(Your goal) Each line of the material must be reproduced exactly; pictures stay out.

(Input data)
==============================
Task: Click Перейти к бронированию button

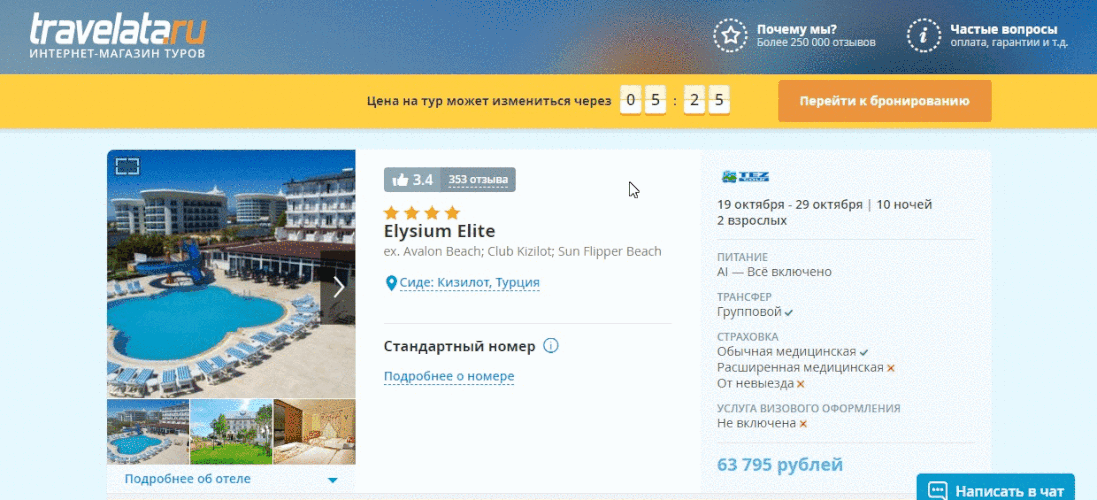Action: [884, 101]
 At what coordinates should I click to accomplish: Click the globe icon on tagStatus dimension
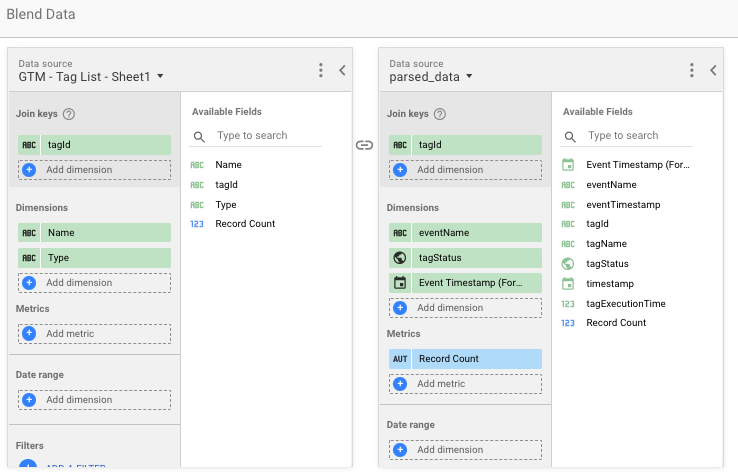pos(400,258)
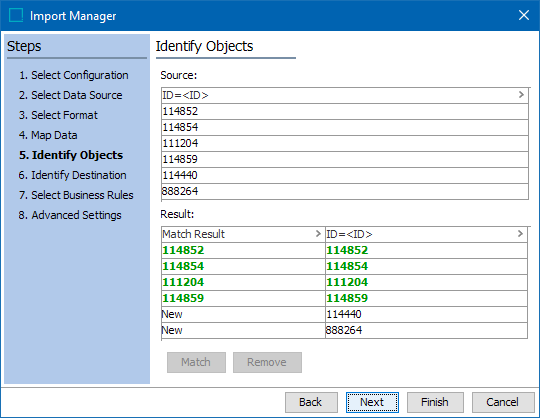Click the Back button
This screenshot has height=418, width=540.
[x=311, y=402]
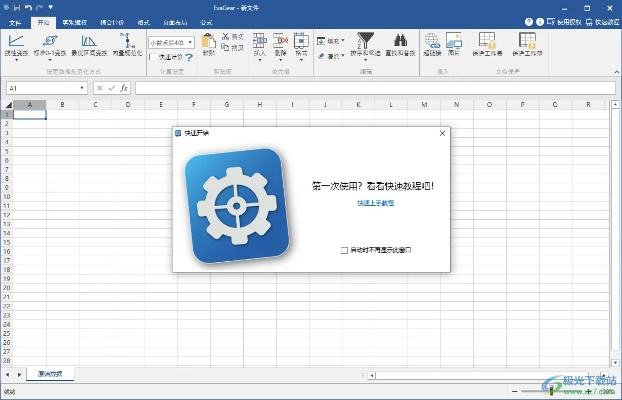This screenshot has height=400, width=622.
Task: Toggle the 快速计算 checkbox in ribbon
Action: (x=153, y=57)
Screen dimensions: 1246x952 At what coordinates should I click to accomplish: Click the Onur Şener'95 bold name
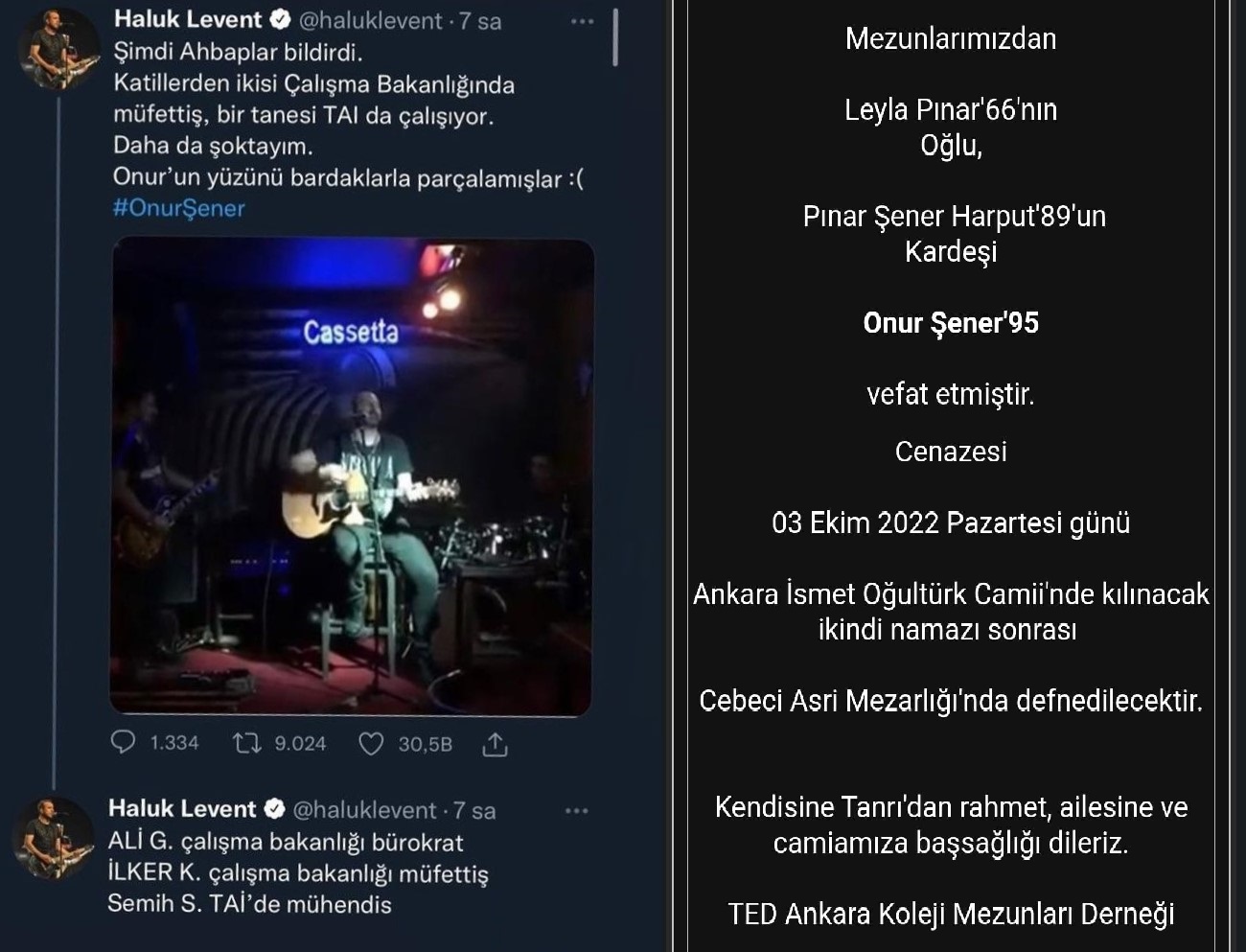951,323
==============================
(Response below)
Task: Click Перейти к бронированию button

Action: [884, 101]
 At what coordinates should I click to accomplish: Click the globe icon on tagStatus dimension
pos(400,258)
Click the Back button
This screenshot has height=418, width=540.
[x=311, y=402]
This screenshot has height=400, width=622.
Task: Toggle the 快速计算 checkbox in ribbon
Action: (x=153, y=57)
Screen dimensions: 1246x952 At what coordinates should I click to accomplish: Click the Onur Şener'95 bold name
951,323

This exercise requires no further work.